La guerra en Irán está comenzando a sentirse en un sector que depende de una variable crítica: el costo de la energía. En el caso de Bitcoin, varios analistas han encendido las alarmas ante el efecto que un petróleo más caro y una mayor volatilidad de mercado pueden tener sobre las operaciones mineras y sobre las empresas cotizadas vinculadas a esta actividad.
El problema no es menor. La minería de Bitcoin consume grandes cantidades de electricidad para sostener la seguridad de la red, y aunque una parte relevante de la industria utiliza fuentes renovables, otra fracción sigue expuesta a variaciones en los combustibles fósiles y en los mercados energéticos internacionales.
Ese entorno ya está mostrando consecuencias tangibles. A la presión por costos se suma una caída reciente en la tasa de hash de Bitcoin, una señal que se puede interpretar como posible preludio de una nueva etapa de capitulación entre mineros con márgenes más frágiles.
La energía vuelve al centro del riesgo minero
Según la información publicada por CryptoProwl, mineros como Riot Platforms, Marathon Digital y TeraWulf podrían verse afectados si los precios del crudo se mantienen por encima de USD $100 por barril en Estados Unidos. En una industria donde la rentabilidad depende de diferenciales estrechos, una subida persistente en los costos energéticos puede alterar rápidamente las cuentas.
La minería de Bitcoin sigue siendo intensiva en energía. El reporte indica que alrededor del 50% de los mineros del mundo operan con fuentes renovables, mientras la otra mitad permanece más vulnerable al encarecimiento del petróleo y a sus efectos indirectos sobre la generación eléctrica y la inflación.

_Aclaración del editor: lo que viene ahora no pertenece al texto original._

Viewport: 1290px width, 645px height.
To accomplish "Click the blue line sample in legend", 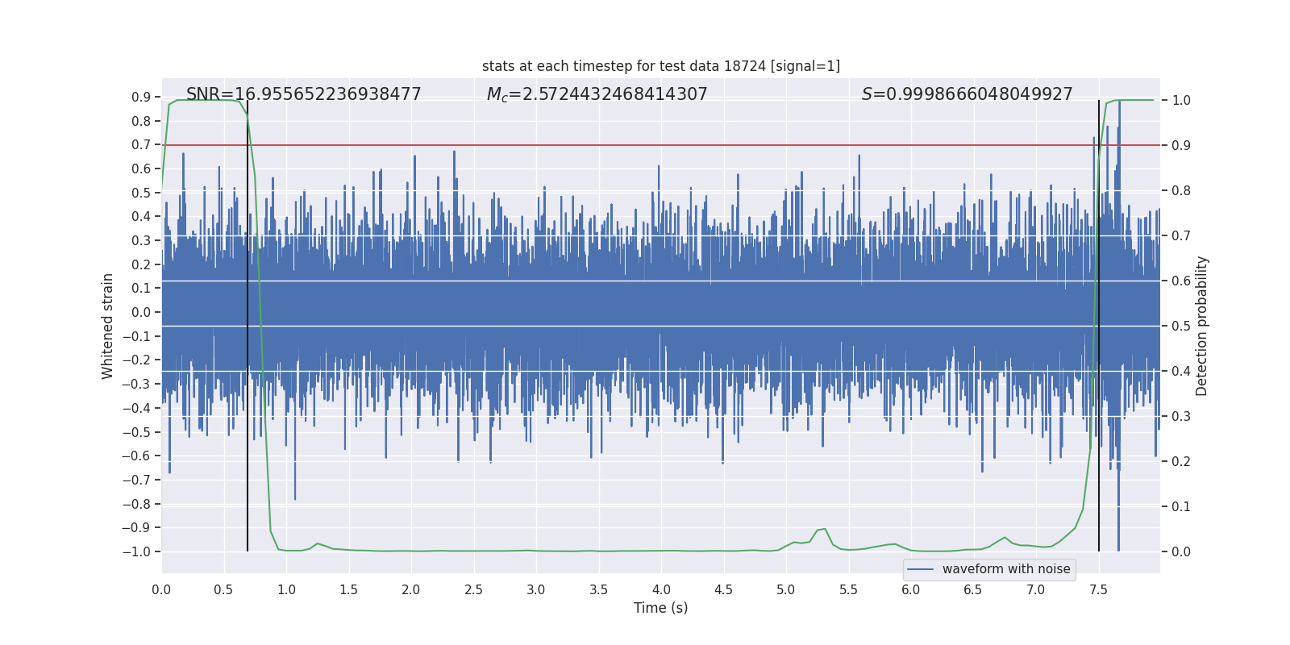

Ese vínculo importa porque un shock petrolero no solo impacta las facturas de energía. También puede alimentar presiones inflacionarias y afectar la trayectoria de las tasas de interés, con consecuencias en la asignación de capital. En ese escenario, parte de los inversionistas podría inclinarse por activos de menor riesgo, como los bonos, y alejarse de instrumentos más volátiles como las criptomonedas.
Para las compañías mineras, esa combinación es incómoda. Si suben los costos y al mismo tiempo se debilita el precio de Bitcoin, la rentabilidad operativa puede deteriorarse por dos vías a la vez, generando presión sobre balances, flujo de caja y valor bursátil.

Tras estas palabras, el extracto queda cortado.